Thursday, March 19, 2009

Tugboat


Tugboat is yet another Moppet Video production, and while it's slightly more interesting than Pirate Treasure or Leprechaun, it still is not that exciting for anyone over five. Moppets might have fun with tugboat-steering, horn-honking action, but even they would probably prefer to just pretend to play something more exciting like Donkey Kong. In Tugboat, you steer the titular slow-moving vehicle down a poorly-rendered Mississipi river, all while avoiding logs and collecting lighthouses. The controls are simple, consisting of the ability to steer left AND right, and the power to honk on your horn, which really serves no gameplay purpose at all, but might entertain an easily-distracted child, but only in the early 80's. Today's children require much more visceral entertainments, and the blocky graphics would be laughed off the screen, even by a preschooler.

Wednesday, March 18, 2009

Pirate Treasure, or, moppet treasure island



Pirate Treasure was yet another simple kid's game from the child-loving company Moppet Video, who made a business out of smaller, simpler arcade games aimed at the really young crowd. It plays almost like a palette swap of Leprechaun/Pot of Gold, with similar treasure hunting/chase mechanics. You have to get to the treasure island and not get hit by various infamous pirates such as blackbeard and captain hook, though all of them have the exact same ship, all while gaining points through running over the islands, which can be then transformed into killer volcanos by the pirates. If you hit a volcano, you sink, and so the game goes. Though the volcanoes make the game a bit more interesting than Leprechaun/Pot of Gold, Pirate Treasure very quickly gets mundane, though for a moppet audience it might've been just right. The graphics also fail to excite, and the sound is just sort of there.

Tuesday, March 17, 2009

Leprechaun/pot of gold



Just in time for St. Patrick's day, here comes Pot of Gold/Leprechaun, a single screen arcade game where you must seek out the little green man's pot of gold all while evading the evil warwick davisesque leprechaun. The longer you avoid the leprechaun, the more points the pot of gold gives you, as well as the trees that you can run through and change the colors of.Not much to say about this game, really, it's just a sort of mundane chase game with a unique setting and goal, and two versions, one for the wee laddies and lassies, and another for the embittered potato farming catholic drunkards. Leprechaun is the easy version, from the appropriately named "Moppet Video", and supposedly came in a special cabinet just for kids, whereas Pot of Gold is much more difficult and was for the adults, or at least the sullen, smoking adolescents.

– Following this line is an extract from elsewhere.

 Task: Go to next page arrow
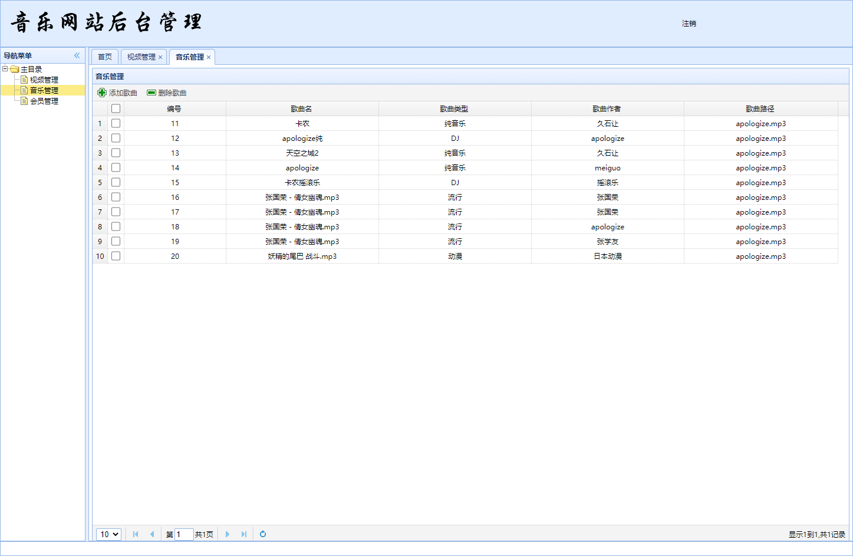click(228, 534)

Not many games got a special kid's version, so i guess that makes this one different, but there just ain't much to it.

Tuesday, March 10, 2009

Ultra Balloon




Ultra Balloon is SunA's take on the perennial arcade classic Bubble Bobble. Though it again features repulsive art direction and puzzling surrealism, Ultra Balloon is surprisingly quite playable, all things considered. Instead of a cute dino, you play as an almost as adorable penguin who must, yes, trap enemies in bubbles in single screen levels in order to advance. This is despite the fact that the story screens feature an ugly little boy, but we should probably be glad to be spared deformed child protagonists ala Hard Head. The game plays exactly like Taito's prehistoric bubble-popping classic, down to the collectible points-giving tchotchkes, trapping bubbles, and swarms of enemies, only with different, more unpleasant graphics. However, the weirdness is actually sort of charming, and the game is smooth enough to be much more playable than the majority of SunA's output. SunA only put out 7 arcade games, only 6 of which seem currently emulatable, and while none of them were classics, all of them have enough quirkiness to be at least worth a quick download. Ultra Balloon and Back Street Soccer were their last titles, and came after a 6 year absence from the scene. SunA no longer exists, probably swallowed up by some random Panchinko company, but their odd legacy still remains with us today.